Material supplied:
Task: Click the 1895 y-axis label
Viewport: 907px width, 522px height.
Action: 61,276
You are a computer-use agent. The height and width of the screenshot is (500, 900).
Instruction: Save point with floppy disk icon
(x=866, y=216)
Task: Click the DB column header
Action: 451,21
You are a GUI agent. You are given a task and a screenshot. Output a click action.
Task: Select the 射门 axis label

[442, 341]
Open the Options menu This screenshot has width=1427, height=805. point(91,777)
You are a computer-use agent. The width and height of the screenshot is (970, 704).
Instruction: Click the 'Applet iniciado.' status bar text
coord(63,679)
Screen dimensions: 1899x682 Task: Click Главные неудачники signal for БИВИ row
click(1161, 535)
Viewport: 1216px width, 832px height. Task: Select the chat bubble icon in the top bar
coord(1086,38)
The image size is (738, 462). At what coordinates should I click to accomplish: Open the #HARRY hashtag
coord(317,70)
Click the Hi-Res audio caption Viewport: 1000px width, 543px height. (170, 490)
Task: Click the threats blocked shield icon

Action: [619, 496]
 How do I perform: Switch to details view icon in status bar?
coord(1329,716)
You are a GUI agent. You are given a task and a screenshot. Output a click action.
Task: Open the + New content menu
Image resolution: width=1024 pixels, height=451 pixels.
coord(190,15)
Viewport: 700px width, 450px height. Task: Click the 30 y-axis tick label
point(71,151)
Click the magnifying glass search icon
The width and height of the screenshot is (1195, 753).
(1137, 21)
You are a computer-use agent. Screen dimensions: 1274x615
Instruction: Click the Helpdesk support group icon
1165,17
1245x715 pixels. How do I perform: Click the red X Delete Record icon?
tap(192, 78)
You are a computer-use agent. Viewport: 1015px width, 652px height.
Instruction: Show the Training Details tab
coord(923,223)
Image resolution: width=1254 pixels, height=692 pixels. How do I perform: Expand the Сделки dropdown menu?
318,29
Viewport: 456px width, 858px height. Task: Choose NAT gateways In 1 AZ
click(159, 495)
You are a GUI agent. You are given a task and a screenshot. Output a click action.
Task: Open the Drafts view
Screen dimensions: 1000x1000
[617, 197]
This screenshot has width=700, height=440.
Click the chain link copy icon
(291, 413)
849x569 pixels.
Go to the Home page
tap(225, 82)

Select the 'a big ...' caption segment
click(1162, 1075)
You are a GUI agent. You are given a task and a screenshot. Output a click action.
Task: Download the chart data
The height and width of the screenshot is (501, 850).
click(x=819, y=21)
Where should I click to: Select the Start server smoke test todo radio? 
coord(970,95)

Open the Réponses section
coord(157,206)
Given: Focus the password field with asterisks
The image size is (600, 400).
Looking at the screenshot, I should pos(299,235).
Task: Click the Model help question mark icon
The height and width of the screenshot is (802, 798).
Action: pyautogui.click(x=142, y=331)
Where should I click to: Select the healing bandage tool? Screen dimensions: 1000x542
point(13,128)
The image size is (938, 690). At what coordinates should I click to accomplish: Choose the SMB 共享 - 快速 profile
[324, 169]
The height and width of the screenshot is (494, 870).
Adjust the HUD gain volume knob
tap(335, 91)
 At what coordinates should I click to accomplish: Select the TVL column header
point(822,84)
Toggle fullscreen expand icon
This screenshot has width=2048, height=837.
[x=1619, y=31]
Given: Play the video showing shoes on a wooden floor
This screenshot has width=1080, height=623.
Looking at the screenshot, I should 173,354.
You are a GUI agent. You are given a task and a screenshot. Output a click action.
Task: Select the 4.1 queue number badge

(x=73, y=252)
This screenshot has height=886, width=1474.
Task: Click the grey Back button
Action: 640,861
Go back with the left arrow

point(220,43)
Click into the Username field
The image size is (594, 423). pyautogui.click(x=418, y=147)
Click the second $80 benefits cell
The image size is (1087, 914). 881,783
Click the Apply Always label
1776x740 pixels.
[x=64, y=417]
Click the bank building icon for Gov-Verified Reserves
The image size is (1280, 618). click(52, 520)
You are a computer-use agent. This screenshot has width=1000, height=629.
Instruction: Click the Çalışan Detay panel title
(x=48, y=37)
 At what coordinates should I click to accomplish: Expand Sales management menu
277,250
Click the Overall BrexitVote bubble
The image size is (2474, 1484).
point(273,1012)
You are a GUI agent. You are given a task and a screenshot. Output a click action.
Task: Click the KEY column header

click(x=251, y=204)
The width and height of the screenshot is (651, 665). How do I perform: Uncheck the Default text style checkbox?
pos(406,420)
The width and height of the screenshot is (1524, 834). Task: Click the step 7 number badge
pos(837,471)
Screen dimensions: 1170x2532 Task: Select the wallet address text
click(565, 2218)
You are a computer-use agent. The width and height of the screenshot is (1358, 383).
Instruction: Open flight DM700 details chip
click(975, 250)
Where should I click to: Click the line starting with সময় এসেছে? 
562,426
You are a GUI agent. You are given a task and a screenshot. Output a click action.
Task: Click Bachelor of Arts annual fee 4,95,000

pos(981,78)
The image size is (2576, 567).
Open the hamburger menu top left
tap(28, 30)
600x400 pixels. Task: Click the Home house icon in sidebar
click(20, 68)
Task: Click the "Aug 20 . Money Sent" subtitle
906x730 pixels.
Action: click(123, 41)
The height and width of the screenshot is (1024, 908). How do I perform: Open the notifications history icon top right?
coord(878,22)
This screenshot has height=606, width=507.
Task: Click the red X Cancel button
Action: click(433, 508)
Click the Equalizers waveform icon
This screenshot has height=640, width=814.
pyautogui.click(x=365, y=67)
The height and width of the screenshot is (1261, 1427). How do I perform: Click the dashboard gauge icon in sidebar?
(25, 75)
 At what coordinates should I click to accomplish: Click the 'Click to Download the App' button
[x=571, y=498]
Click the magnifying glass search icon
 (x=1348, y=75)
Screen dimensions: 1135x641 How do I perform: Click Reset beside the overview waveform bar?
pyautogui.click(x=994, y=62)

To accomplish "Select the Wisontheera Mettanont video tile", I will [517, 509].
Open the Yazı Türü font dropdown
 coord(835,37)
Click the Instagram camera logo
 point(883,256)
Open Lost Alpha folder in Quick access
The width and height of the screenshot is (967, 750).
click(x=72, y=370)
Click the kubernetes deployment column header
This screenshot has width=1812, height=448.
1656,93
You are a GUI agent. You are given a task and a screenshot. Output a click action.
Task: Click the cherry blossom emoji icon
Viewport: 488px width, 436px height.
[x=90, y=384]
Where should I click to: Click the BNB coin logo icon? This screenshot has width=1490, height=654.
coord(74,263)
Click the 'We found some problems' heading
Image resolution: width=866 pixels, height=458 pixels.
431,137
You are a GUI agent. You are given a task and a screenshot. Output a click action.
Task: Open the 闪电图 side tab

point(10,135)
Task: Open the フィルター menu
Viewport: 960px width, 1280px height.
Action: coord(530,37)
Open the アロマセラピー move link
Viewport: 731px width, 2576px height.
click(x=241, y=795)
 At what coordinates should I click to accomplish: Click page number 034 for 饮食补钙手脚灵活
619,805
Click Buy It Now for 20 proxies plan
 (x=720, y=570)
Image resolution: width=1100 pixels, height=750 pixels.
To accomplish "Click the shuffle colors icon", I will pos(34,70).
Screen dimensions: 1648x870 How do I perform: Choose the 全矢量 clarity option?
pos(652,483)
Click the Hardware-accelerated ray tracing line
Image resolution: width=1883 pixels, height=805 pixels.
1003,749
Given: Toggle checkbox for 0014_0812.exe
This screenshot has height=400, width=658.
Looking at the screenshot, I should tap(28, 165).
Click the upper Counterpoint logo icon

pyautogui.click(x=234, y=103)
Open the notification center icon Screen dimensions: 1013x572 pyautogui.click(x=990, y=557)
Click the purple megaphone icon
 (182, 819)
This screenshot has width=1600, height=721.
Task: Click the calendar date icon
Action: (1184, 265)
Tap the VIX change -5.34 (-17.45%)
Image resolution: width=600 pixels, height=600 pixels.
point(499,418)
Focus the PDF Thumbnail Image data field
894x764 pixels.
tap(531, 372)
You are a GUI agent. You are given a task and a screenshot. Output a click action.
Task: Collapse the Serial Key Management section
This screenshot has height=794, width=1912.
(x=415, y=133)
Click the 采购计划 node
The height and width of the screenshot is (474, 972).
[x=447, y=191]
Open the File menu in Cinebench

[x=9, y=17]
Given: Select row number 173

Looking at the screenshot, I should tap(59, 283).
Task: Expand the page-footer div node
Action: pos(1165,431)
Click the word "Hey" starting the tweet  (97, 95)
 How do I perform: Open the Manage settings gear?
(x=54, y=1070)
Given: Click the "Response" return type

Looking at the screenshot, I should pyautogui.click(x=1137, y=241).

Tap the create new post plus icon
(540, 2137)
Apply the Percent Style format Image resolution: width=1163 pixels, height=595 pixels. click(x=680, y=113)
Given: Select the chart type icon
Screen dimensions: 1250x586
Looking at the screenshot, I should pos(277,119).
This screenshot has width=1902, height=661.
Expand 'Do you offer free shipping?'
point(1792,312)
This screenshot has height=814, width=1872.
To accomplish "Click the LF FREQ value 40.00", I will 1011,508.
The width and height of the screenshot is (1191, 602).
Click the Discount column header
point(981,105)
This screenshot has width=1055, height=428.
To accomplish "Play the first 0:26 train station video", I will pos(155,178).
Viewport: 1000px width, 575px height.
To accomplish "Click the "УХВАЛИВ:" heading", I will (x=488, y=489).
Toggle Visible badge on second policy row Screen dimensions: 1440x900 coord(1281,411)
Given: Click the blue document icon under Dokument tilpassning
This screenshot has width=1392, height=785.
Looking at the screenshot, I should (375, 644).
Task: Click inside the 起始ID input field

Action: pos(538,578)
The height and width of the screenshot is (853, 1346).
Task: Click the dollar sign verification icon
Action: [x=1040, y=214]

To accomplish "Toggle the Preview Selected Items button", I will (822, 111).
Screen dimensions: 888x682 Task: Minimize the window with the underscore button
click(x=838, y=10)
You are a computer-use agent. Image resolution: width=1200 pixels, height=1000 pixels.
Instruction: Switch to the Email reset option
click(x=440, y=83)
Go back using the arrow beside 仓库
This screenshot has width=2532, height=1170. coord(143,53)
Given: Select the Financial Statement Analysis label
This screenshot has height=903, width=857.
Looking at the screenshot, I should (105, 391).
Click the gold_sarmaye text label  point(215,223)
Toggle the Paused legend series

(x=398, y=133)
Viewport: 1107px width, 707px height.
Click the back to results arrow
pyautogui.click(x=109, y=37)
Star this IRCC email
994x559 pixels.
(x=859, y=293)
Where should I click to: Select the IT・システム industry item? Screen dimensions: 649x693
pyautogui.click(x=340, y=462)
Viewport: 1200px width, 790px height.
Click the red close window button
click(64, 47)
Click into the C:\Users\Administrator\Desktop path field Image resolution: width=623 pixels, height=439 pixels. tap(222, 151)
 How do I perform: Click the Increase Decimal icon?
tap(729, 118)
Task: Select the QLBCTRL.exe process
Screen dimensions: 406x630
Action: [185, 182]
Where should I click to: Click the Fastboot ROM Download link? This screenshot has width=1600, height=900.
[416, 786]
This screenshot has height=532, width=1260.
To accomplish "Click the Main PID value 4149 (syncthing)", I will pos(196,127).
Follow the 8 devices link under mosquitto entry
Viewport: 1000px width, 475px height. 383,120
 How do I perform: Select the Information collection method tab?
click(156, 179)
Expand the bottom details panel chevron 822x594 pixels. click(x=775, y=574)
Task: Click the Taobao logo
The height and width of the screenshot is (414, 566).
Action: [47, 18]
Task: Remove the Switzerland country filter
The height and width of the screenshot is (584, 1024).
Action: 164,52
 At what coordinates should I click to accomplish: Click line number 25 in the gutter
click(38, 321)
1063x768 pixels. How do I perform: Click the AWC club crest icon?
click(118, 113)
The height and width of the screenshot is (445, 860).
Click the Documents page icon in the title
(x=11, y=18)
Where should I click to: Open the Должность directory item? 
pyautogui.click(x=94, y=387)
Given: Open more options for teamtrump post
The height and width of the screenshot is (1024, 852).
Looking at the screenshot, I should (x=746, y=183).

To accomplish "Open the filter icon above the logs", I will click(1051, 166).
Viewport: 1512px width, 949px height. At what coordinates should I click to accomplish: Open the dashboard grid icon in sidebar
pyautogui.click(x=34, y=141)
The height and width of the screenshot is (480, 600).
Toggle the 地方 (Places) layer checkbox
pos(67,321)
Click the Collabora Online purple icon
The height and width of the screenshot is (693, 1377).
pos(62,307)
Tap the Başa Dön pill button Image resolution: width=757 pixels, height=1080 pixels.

Task: Only lines containing the word "Play" matter here: count them in the entries and give the number, nothing else.

Output: 2